Among 27 NBSeq programs, the number of genes analyzed ranged from 134 to 4299, with only 74 (1.7%) genes included by over 80% of programs. The most significant associations with gene inclusion across programs were presence on the US Recommended Uniform Screening Panel (inclusion increase of 74.7%, CI: 71.0%-78.4%), robust evidence on the natural history (29.5%, CI: 24.6%-34.4%), and treatment efficacy (17.0%, CI: 12.3%-21.7%) of the associated genetic disease. A boosted trees machine learning model using 13 predictors achieved high accuracy in predicting gene inclusion across programs (area under the curve = 0.915, R = 84%).

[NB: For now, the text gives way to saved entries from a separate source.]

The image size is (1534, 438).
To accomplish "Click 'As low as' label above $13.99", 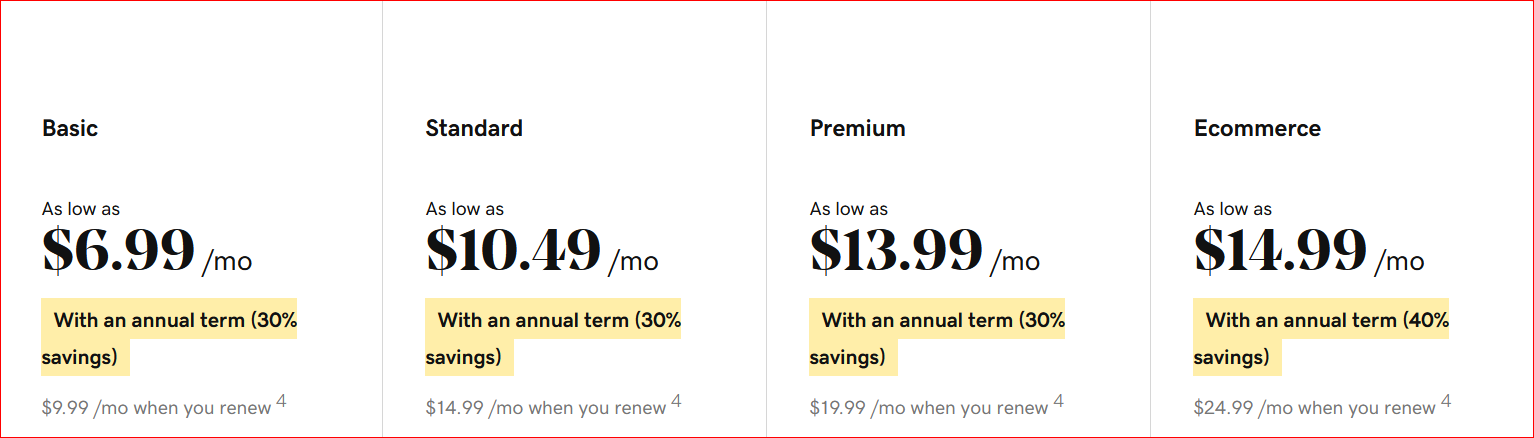I will tap(849, 209).
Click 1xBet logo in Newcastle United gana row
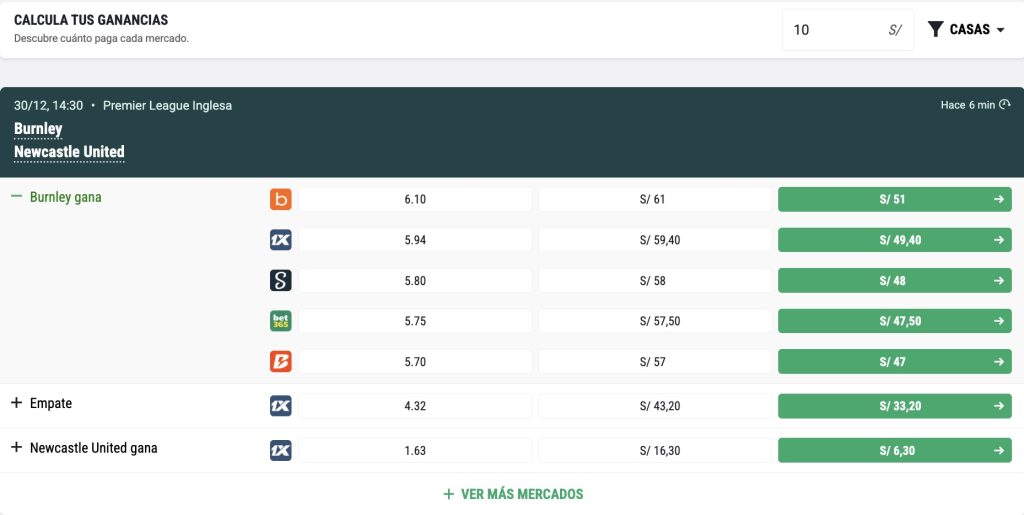Viewport: 1024px width, 515px height. (x=281, y=450)
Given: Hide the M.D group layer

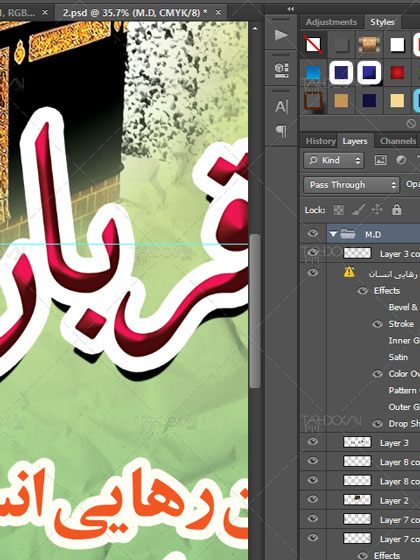Looking at the screenshot, I should tap(313, 234).
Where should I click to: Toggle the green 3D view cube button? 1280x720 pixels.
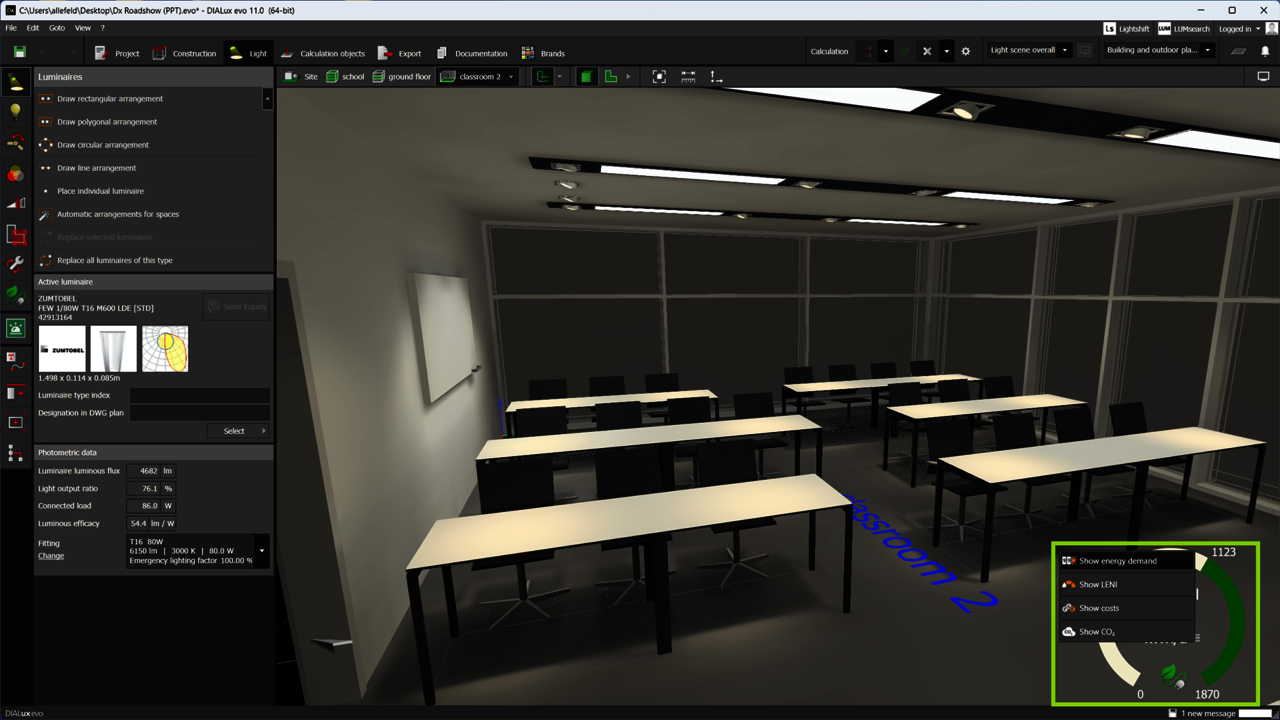pyautogui.click(x=586, y=77)
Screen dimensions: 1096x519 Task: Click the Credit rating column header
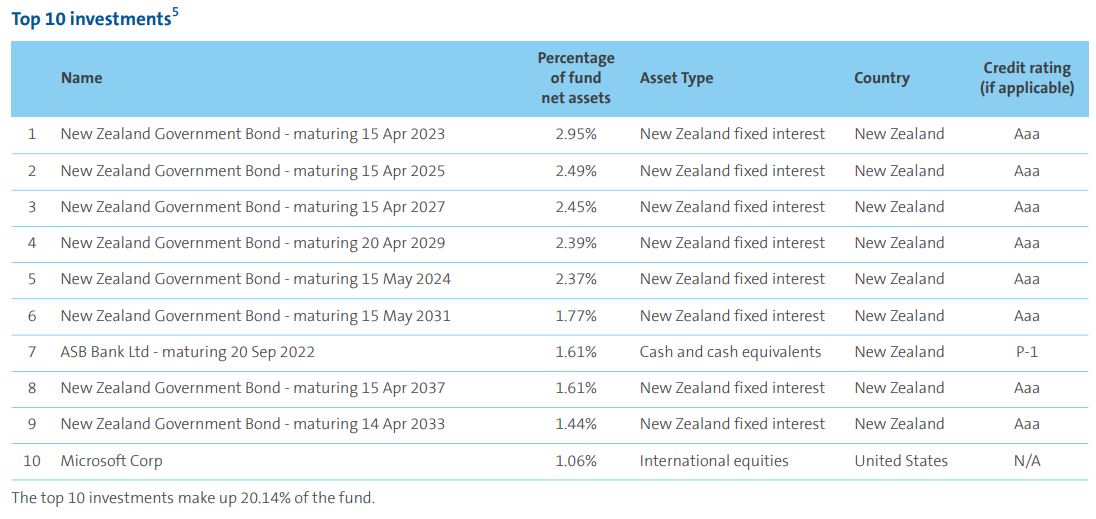[1026, 78]
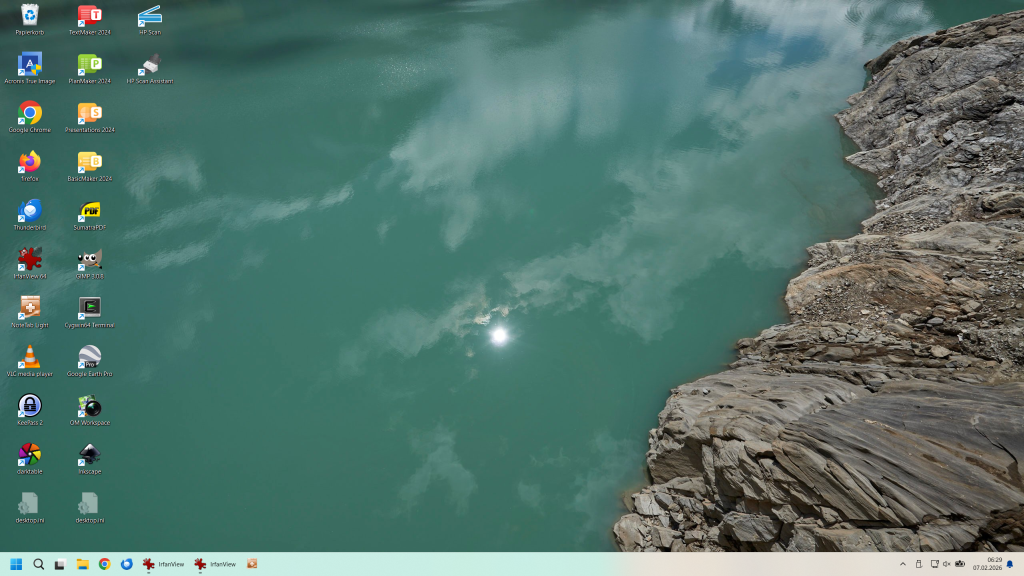Viewport: 1024px width, 576px height.
Task: Select the Cygwin64 Terminal desktop icon
Action: (89, 308)
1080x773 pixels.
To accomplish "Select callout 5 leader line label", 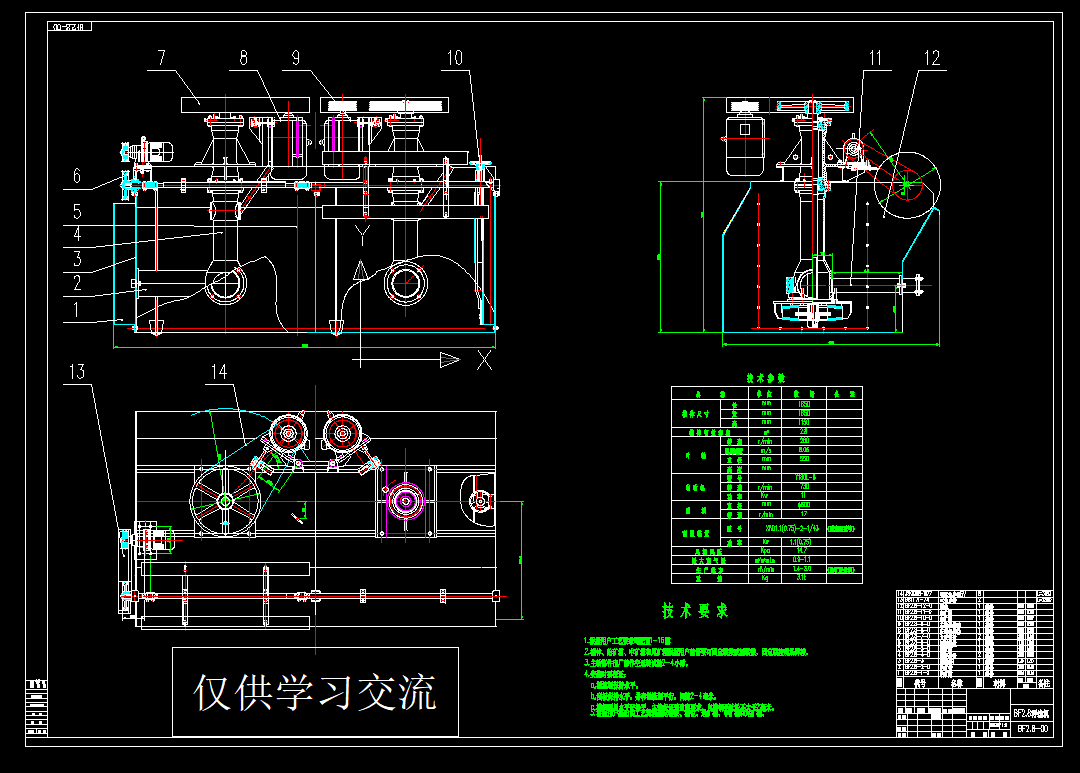I will pyautogui.click(x=75, y=212).

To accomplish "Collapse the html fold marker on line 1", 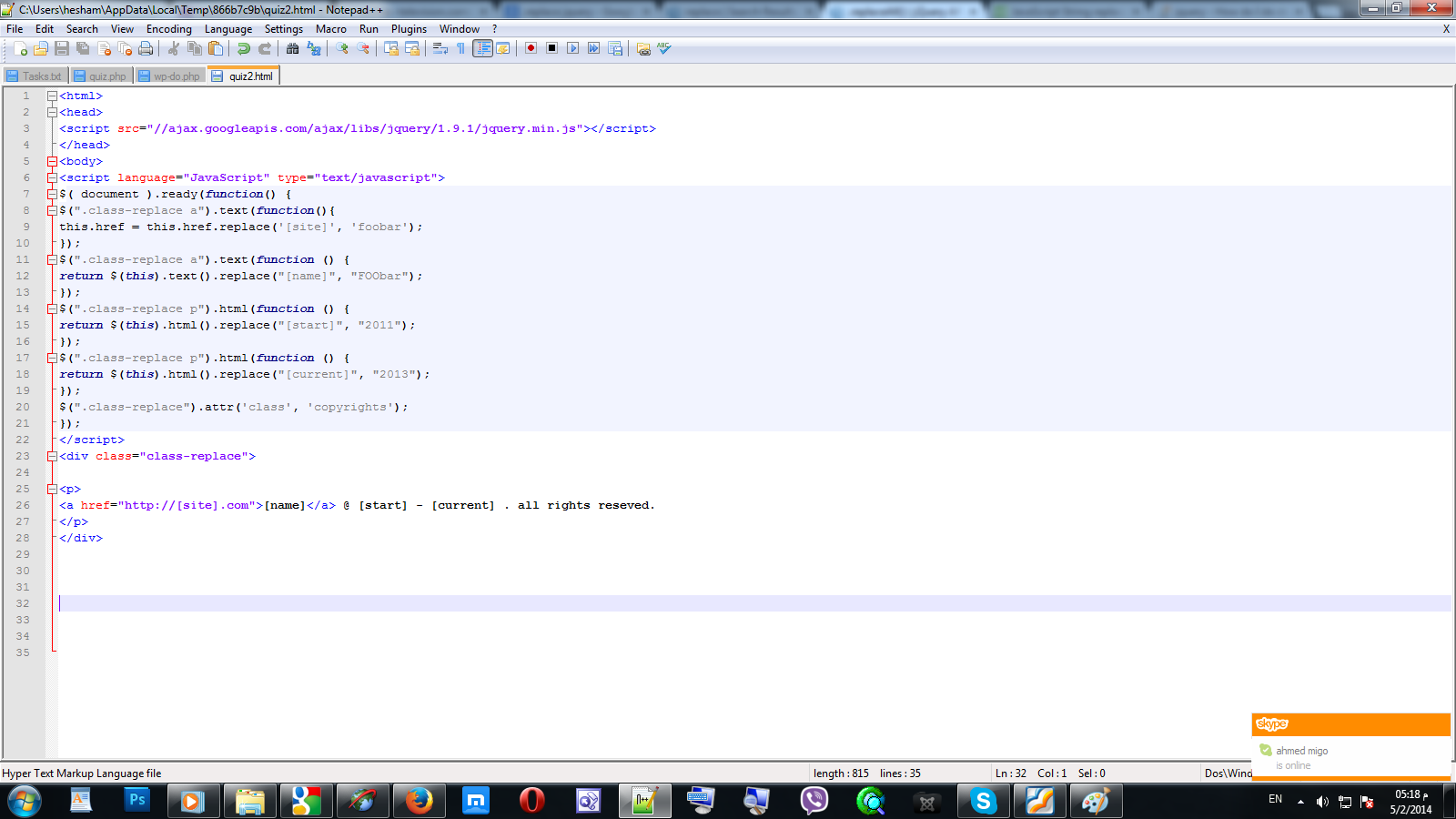I will point(52,96).
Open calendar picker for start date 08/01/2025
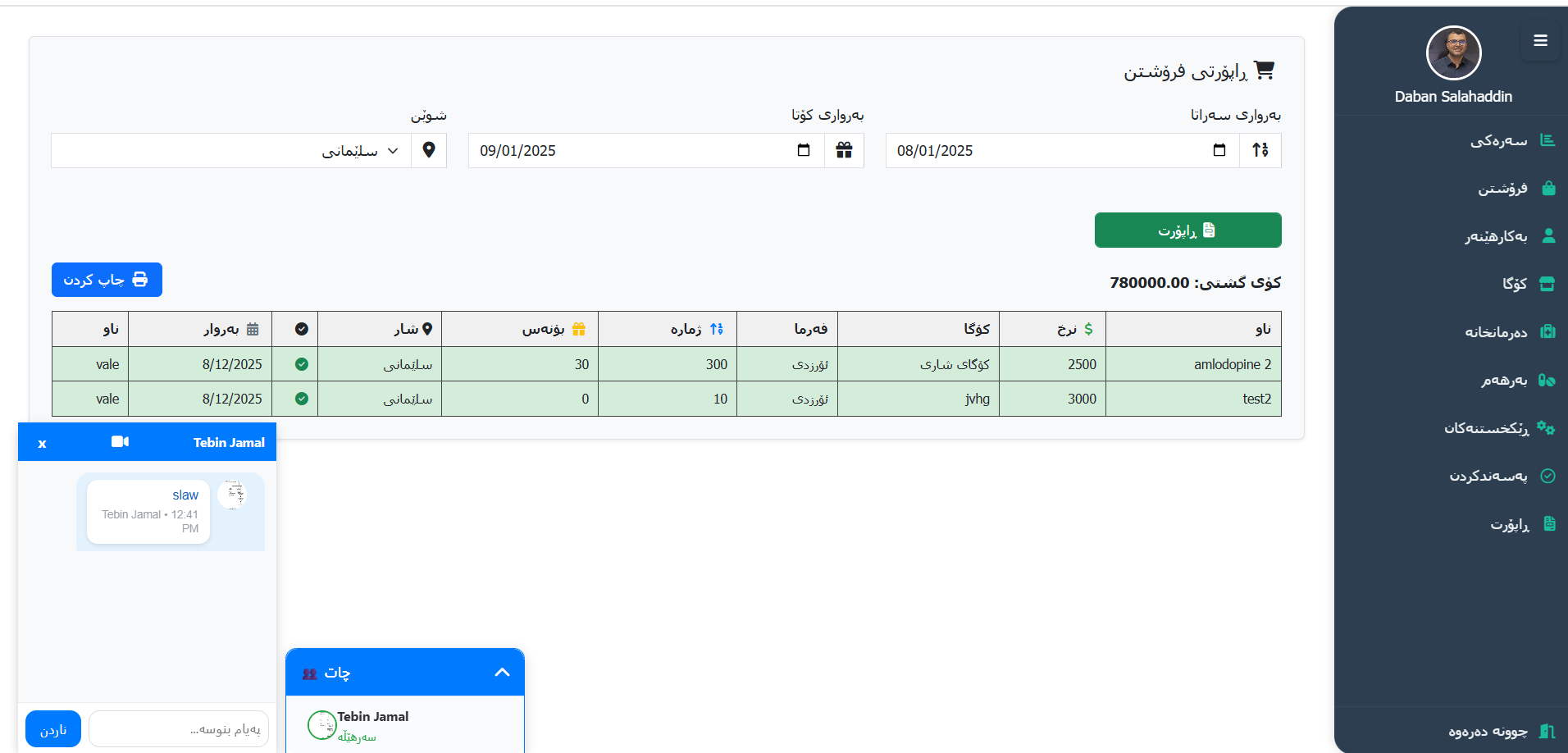 click(1219, 150)
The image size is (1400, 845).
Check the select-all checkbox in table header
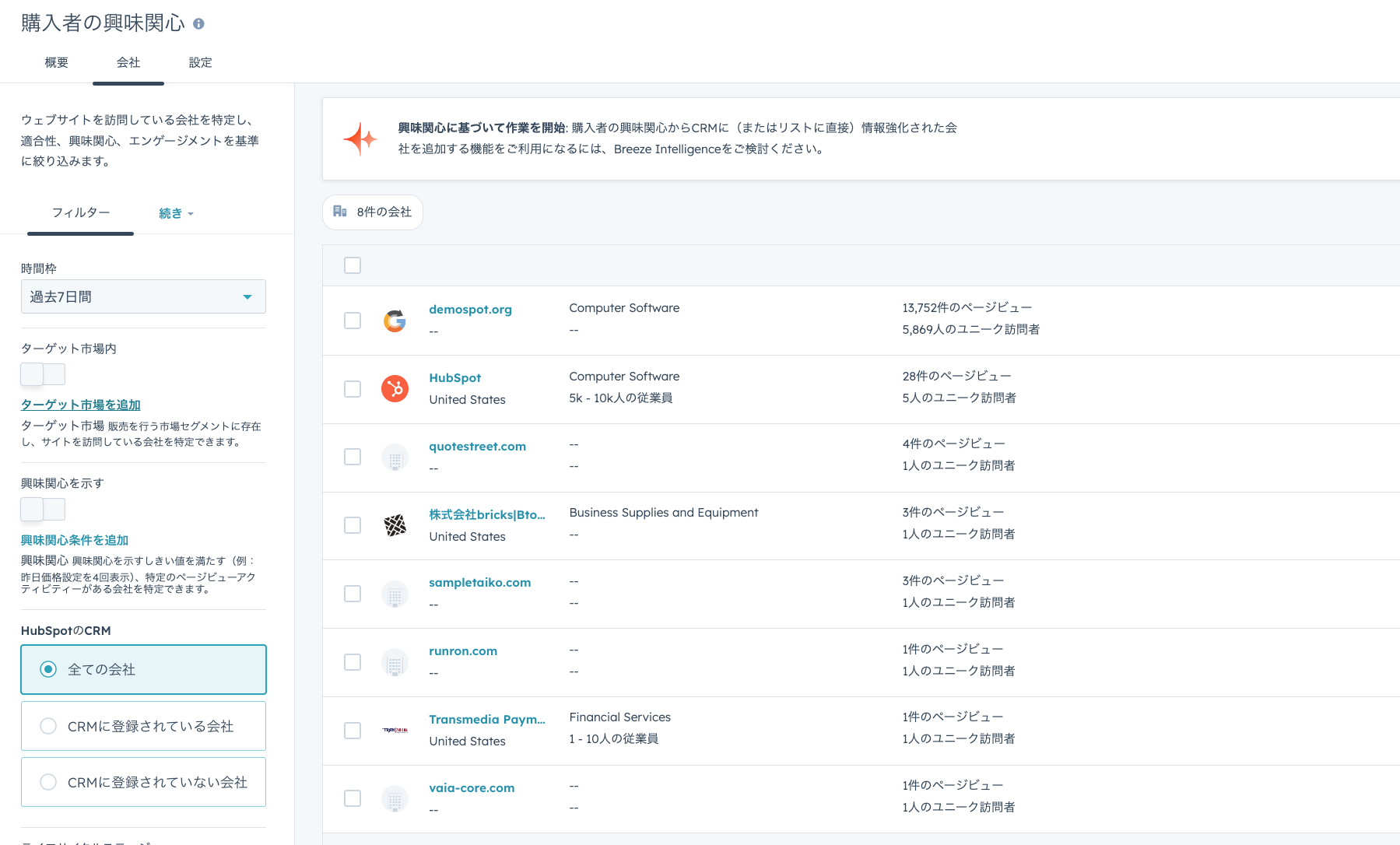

The machine learning model developed here provides a ranked list of genes that can adapt to emerging evidence and regional needs, enabling more consistent and informed gene selection in NBSeq initiatives.
超过30项国际研究正在探索新生儿测序(NBSeq),以扩大新生儿筛查中包含的遗传疾病范围。各项目之间在基因选择上存在很大差异,这凸显了采用系统方法对基因进行优先级排序的必要性。
我们收集了一个数据集,其中包含27个NBSeq项目中所涉及的4390个基因各自的25个特征。我们使用回归分析来确定几个入选的预测因素,并开发了一个机器学习模型,以便对基因进行排序,供公共卫生考虑。
在27个NBSeq项目中,分析的基因数量从134个到4299个不等,只有74个(1.7%)基因被超过80%的项目纳入。各项目中与基因入选最显著相关的因素包括在美国推荐统一筛查小组中的存在情况(入选率提高74.7%,置信区间:71.0%-78.4%)、相关遗传疾病自然史的有力证据(29.5%,置信区间:24.6%-34.4%)以及治疗效果(17.0%,置信区间:12.3%-21.7%)。一个使用13个预测因素的增强树机器学习模型在预测各项目中的基因入选情况时达到了很高的准确率(曲线下面积 = 0.915,R = 84%)。
此处开发的机器学习模型提供了一个基因排名列表,该列表能够适应新出现的证据和区域需求,从而在NBSeq计划中实现更一致、更明智的基因选择。